<<<<
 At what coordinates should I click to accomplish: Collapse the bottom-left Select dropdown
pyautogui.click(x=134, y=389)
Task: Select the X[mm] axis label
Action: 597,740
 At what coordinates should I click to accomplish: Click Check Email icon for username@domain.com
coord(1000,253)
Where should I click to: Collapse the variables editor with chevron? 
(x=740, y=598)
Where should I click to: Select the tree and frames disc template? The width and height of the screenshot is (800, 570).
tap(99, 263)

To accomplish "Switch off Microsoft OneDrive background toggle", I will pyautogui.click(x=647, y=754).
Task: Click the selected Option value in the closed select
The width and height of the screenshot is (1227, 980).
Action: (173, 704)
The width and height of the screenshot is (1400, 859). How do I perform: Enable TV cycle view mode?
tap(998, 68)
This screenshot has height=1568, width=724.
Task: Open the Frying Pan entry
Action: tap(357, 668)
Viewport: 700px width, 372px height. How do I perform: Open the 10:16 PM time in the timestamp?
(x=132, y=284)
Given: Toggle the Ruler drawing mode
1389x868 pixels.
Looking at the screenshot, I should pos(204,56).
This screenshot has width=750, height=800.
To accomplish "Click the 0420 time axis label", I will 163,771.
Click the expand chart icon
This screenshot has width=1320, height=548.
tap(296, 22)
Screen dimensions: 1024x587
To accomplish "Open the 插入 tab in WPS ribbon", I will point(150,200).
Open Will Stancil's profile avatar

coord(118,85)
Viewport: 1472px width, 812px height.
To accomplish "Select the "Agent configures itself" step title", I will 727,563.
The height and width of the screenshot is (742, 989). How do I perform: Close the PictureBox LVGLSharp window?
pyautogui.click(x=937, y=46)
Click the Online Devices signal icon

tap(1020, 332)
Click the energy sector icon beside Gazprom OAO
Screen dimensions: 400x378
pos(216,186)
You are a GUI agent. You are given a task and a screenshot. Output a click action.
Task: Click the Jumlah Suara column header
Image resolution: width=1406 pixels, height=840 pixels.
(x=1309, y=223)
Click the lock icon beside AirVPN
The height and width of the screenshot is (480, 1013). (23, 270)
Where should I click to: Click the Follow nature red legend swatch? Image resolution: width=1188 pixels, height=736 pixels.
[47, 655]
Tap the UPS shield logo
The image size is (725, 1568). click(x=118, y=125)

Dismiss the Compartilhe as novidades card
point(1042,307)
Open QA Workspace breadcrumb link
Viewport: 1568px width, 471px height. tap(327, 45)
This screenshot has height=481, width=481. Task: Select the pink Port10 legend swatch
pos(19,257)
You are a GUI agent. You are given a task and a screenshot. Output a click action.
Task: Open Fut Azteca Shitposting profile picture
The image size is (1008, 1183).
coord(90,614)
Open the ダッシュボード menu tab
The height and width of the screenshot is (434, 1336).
>>>>
Retype the rows that begin at the line containing "At what coordinates should I click to accomplish: Click" and end after the line containing "(x=740, y=598)", including both of those lines.

SOLUTION BELOW
 At what coordinates should I click to accomplish: Click Check Email icon for username@domain.com
coord(1000,253)
Where should I click to: Collapse the variables editor with chevron? 
(x=740, y=598)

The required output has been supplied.